(DATA IN THIS EXERCISE begins)

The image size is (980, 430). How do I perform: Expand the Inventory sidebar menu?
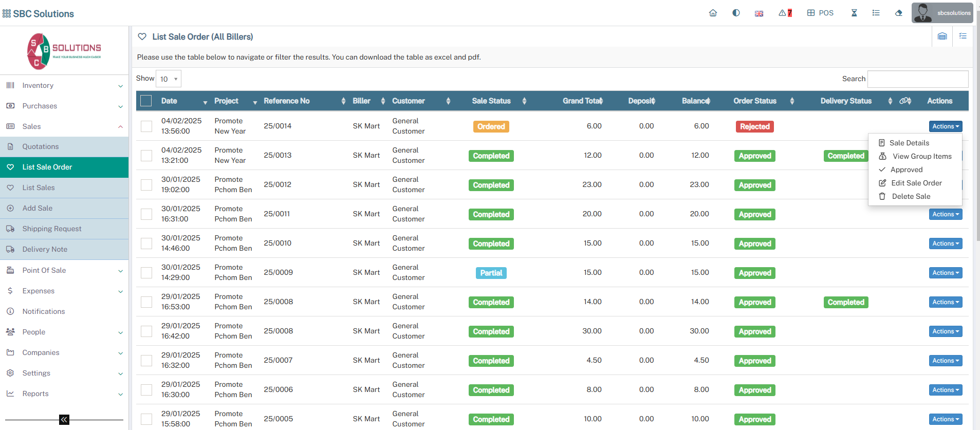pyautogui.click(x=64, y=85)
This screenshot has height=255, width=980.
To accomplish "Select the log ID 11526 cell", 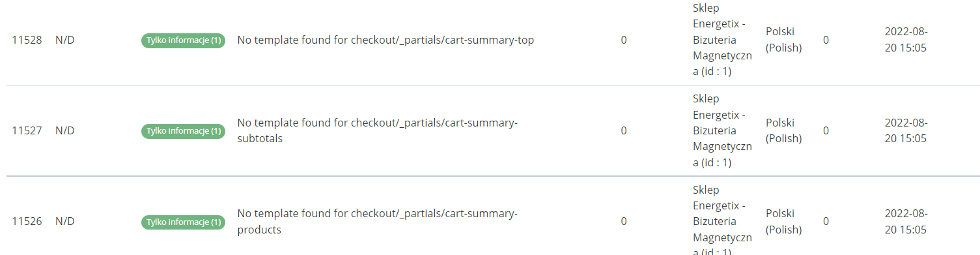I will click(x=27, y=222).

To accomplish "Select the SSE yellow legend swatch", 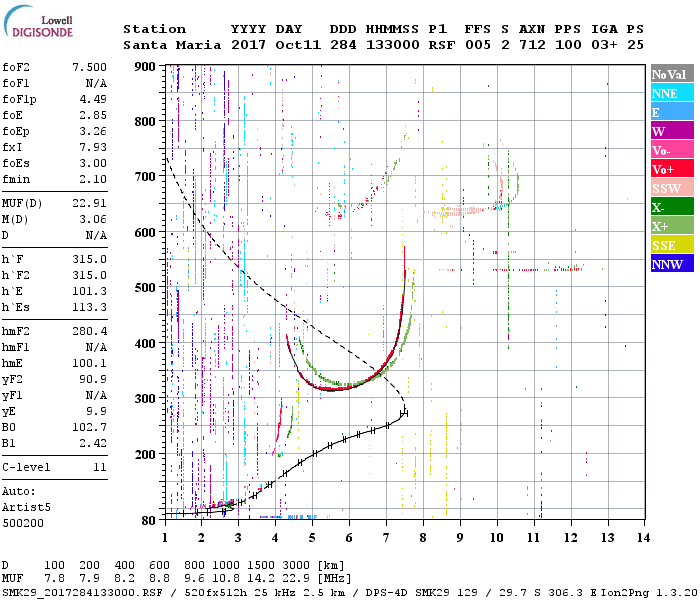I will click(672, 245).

(DATA IN THIS EXERCISE ends)
(DATA IN THIS EXERCISE begins)

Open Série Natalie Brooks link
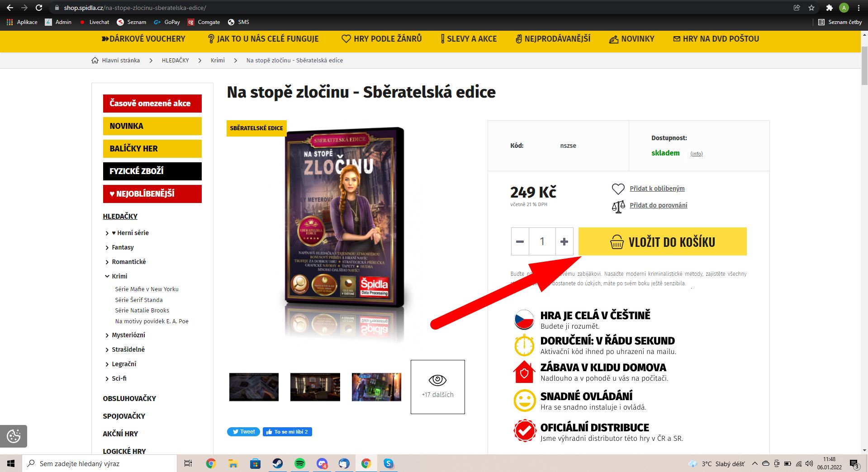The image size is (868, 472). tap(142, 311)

(DATA IN THIS EXERCISE ends)
(DATA IN THIS EXERCISE begins)

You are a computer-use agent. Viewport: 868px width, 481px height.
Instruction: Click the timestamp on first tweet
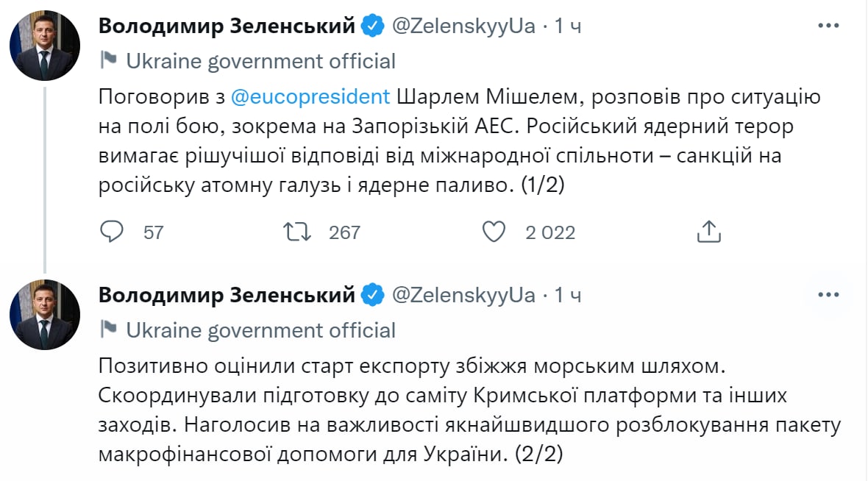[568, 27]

(DATA IN THIS EXERCISE ends)

#### YOUR OBJECTIVE:
Your answer should hold every line of the entries that contains the string "width".

#### YOUR SOLUTION:
This screenshot has height=255, width=980.
You are a computer-use agent. Viewport: 868px width, 481px height.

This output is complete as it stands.